Mihanta - 2/1
Mihanta n’arrive pas à comprendre la brutalité et la brusquerie qui l’ont arraché à un monde jusque là éternel, pour le projeter dans ces abominations, même s’il avait perçu l’approche du le temps des changements.
Il revoit son village, les maisons en terre et en paille, regroupées autour de vastes places où ils avaient tant couru avec les autres gamins, sous les réprimandes indulgentes les jours de marché ou de réunion. Sous le village, avant la vallée, s’étendaient les rizières en terrasses qui reflétaient le ciel ; enfant, il s’était longtemps imaginé transformé en oiseau, virevoltant entre ces deux firmaments.
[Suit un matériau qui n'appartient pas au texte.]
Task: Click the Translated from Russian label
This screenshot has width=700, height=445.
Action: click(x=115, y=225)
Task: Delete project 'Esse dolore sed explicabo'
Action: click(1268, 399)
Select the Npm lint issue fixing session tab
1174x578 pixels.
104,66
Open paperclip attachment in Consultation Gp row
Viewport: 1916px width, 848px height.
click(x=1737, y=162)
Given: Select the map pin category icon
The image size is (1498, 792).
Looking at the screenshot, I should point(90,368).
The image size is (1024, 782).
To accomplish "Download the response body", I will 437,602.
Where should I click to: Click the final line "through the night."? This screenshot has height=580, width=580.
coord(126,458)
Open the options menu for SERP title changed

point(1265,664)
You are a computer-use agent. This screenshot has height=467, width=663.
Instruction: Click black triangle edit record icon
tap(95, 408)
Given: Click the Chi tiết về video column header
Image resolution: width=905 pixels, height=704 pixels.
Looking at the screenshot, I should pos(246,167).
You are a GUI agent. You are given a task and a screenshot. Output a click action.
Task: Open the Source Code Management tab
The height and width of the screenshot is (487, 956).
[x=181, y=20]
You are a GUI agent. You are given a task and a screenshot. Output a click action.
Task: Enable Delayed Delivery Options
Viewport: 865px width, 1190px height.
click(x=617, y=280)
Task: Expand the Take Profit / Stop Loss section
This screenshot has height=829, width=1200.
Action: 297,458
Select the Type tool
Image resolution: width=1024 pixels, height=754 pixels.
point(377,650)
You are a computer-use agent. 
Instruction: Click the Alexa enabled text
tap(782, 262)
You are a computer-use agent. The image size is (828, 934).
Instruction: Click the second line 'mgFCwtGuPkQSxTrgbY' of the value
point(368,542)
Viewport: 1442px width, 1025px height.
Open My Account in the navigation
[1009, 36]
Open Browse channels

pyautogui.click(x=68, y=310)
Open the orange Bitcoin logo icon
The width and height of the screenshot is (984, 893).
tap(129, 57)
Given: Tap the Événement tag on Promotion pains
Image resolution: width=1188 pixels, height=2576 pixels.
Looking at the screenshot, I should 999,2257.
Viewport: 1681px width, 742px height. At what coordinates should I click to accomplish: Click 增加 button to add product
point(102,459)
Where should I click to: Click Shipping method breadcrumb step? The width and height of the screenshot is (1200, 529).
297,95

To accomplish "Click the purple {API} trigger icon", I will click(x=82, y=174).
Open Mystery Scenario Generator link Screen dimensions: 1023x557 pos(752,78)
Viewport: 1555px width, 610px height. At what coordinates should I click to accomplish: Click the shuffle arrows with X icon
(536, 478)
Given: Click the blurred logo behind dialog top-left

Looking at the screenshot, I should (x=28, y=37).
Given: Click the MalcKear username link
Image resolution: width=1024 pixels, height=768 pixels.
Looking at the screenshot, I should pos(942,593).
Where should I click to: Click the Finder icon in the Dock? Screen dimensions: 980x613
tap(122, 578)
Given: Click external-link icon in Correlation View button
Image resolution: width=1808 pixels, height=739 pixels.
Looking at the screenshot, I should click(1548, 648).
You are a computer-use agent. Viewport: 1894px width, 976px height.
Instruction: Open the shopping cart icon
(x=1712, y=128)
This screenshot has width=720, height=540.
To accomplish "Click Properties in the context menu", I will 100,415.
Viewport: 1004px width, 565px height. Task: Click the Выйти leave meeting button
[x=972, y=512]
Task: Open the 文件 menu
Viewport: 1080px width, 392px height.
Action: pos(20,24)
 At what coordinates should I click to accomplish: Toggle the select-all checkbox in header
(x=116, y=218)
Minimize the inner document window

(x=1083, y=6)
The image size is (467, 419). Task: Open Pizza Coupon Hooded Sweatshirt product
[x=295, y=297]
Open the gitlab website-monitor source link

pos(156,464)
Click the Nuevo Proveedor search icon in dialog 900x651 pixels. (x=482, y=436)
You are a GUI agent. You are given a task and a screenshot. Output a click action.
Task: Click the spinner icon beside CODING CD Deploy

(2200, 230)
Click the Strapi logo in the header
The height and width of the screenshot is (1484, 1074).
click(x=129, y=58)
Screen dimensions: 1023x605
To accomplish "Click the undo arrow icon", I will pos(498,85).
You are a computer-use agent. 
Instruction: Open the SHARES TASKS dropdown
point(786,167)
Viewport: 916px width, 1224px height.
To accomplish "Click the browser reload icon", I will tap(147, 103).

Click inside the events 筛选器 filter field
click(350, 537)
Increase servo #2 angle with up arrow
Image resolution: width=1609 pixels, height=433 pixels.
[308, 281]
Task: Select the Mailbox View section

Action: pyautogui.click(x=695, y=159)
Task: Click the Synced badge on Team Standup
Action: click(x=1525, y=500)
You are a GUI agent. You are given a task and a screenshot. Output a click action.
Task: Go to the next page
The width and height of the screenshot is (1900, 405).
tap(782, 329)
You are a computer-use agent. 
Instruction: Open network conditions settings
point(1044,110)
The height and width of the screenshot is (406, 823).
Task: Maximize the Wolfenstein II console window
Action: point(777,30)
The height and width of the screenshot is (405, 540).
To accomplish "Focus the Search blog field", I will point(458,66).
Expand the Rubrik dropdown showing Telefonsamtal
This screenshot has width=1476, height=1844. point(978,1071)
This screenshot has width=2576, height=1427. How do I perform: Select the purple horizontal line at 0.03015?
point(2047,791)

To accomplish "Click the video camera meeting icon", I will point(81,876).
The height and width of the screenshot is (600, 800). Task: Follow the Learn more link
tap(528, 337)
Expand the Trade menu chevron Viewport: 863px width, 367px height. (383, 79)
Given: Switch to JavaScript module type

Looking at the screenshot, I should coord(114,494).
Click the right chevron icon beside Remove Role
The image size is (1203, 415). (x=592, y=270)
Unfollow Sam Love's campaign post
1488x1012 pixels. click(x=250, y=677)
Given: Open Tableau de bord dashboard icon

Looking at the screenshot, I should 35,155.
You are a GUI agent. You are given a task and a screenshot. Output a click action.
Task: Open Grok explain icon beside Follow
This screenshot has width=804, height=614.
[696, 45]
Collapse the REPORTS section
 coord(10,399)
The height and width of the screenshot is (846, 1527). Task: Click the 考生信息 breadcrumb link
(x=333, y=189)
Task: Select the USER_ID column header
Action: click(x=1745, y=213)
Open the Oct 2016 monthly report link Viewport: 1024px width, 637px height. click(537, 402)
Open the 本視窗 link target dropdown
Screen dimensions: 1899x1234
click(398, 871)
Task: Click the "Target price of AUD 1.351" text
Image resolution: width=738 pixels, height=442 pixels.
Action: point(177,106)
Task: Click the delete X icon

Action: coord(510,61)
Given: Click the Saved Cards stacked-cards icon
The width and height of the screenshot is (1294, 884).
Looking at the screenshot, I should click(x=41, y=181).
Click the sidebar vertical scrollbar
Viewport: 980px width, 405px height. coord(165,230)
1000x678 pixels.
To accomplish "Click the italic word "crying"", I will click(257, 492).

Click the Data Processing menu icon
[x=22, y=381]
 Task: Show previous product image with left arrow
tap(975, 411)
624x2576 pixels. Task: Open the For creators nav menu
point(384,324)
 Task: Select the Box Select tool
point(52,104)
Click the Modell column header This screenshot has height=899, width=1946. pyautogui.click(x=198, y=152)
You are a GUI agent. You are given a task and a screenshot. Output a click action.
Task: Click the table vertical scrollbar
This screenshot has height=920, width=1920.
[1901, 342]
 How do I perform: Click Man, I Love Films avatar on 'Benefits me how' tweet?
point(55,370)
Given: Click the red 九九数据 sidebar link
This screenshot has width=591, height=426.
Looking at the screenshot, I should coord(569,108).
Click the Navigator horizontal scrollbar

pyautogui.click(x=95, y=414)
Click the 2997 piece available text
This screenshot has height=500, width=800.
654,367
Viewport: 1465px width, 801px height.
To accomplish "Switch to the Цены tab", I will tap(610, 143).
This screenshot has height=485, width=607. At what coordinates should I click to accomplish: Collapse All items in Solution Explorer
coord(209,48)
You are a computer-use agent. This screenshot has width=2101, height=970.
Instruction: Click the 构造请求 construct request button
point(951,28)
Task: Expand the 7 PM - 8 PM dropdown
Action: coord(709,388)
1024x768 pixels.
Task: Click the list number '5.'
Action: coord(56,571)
En remontant, au-delà des potagers où les femmes se courbaient, la vaste forêt s’étendait, couvrant les collines à perte de vue, trop dense et trop inquiétante pour se transformer en un espace de jeux. Comment aurait-il pu savoir que la couleur de cette terre avait donné son nom à l’ile Rouge[1], le pays de son paradis ?
Le rythme des saisons, la juste place de chacun, la sagesse des raiamandreny, ces aînés respectés pour leur expérience, les rituels et les cérémonies, telles la famorana [2]et la fenoha[3], lui apportaient un calme et une répétitivité qui le rassuraient, face à une sourde inquiétude permanente, heureusement dissipée par la présence essentielle de Fenosoa.
Son père, lui, avait voyagé jusqu’à la côte, lui avait-on rapporté pour expliquer ses particularités, héritées de sa mère, ramenée d’ailleurs : des traits fins, une peau et des yeux très clairs, inhabituels dans ces contrées. Mihanta aimait entendre parler de cette mère, que tous disaient extrêmement belle, morte en couche à sa naissance. Andotiana, une forte femme qui venait de donner le jour à Fenosoa, avait accueilli le petit orphelin, et éleva les deux bambins comme des jumeaux, sous la surveillance du père, puis, après sa disparition, du grand-père, Avo.
Pour tous, les deux frères semblaient indissociables, malgré leurs différences. Fenosoa, d’un physique puissant et agile, manifestait une exubérance permanente ; il cherchait sans cesse l’impossible, non pour s’imposer, mais simplement pour se prouver à lui-même que rien ne lui résistait. Il gagnait toujours lors des luttes traditionnelles qui permettaient aux garçons de montrer leur force. Mihanta, plus gracile, excellait au fanrona ou au katro, ces jeux de graines ou de cailloux qui demandent réflexion et stratégie. Sa véritable passion se portait sur les plantes : depuis qu’il savait marcher, il s’était attaché à Liantsoa, renin'ny zavamaniry, la mère des herbes, celle qu'on allait voir pour vous guérir. Elle lui montrait les tiges, les feuilles ou les fleurs, les écorces et les racines, détaillant leur nom et leurs pouvoirs. Sa tête avait absorbé cet immense savoir, avec un émerveillement et une telle fascination sur le petit visage qui forçaient Liantsoa à lui détailler ces mystères.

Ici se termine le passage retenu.